## Begin Text
A Further Range
- First edition cover
- Author: Robert Frost
- Publisher: Henry Holt & Co
- Publication date: January 1, 1936
- Awards: Pulitzer Prize for Poetry (1937)

= A Further Range =

Collection of poems by Robert Frost

A Further Range is a poetry collection by Robert Frost published in 1936 by Henry Holt and Company (New York) and in 1937 by Jonathan Cape (London).

==Reception==
The political content of this volume of poetry was obvious to contemporary readers. Frost admitted that A Further Range “has got a good deal more of the times in it than anything I ever wrote before...One well known paper called me a 'counter-revolutionary' for writing it.” Frost's deep concerns about industrialization, organized labor, the New Deal and the decline of the family farm are apparent in poems such as “A Lone Striker”, “Build Soil” and “A Roadside Stand”.

The collection was awarded the Pulitzer Prize for Poetry in 1937.
## End Text
What is needed:
Answer these from the text about A Further Range:
(a) Which firm published the London edition, and in what year?
(b) What did one well-known paper call Frost for writing the collection?
(c) Which prize did the collection win, and in what year?
## Begin Supplied data
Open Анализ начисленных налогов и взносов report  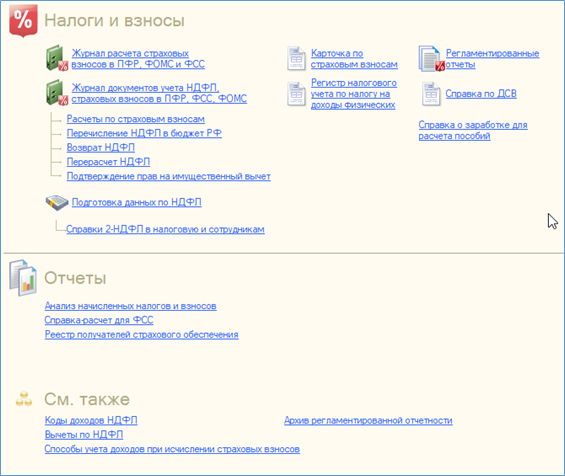[x=130, y=306]
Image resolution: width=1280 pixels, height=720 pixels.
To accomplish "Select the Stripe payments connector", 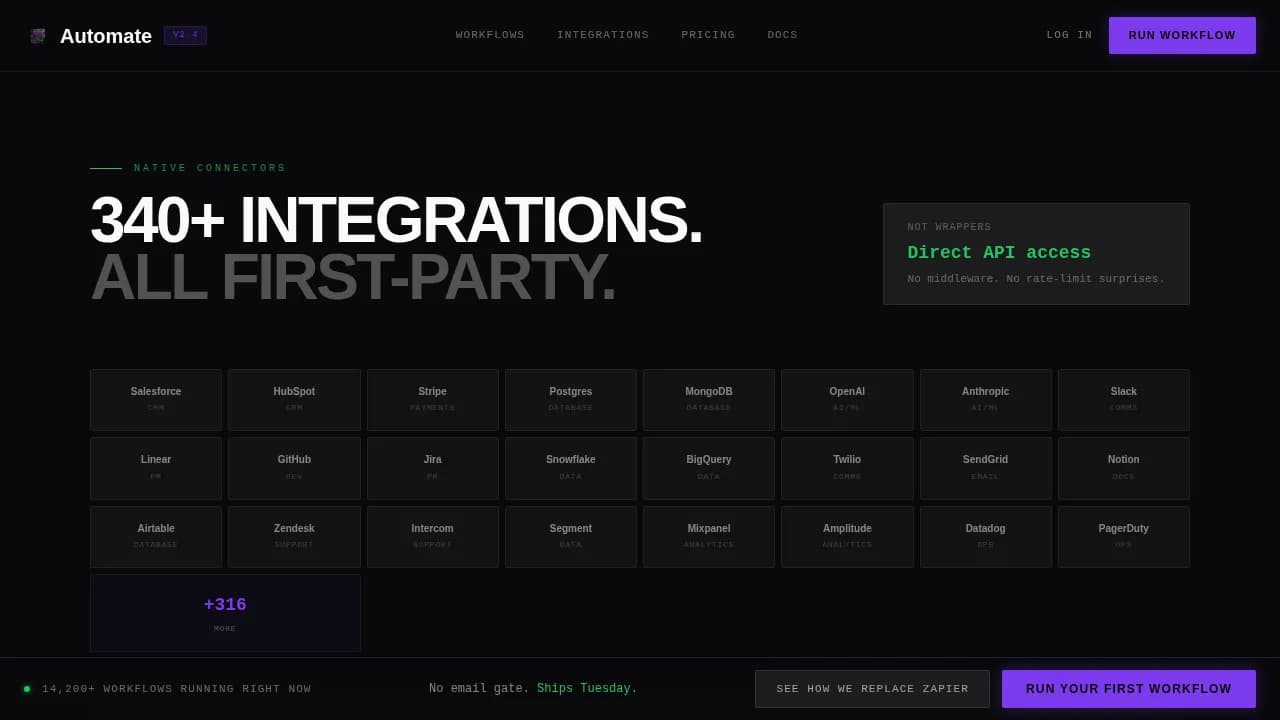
## End Supplied data
Answer to the problem:
(a) Jonathan Cape, in 1937.
(b) A "counter-revolutionary."
(c) The Pulitzer Prize for Poetry, in 1937.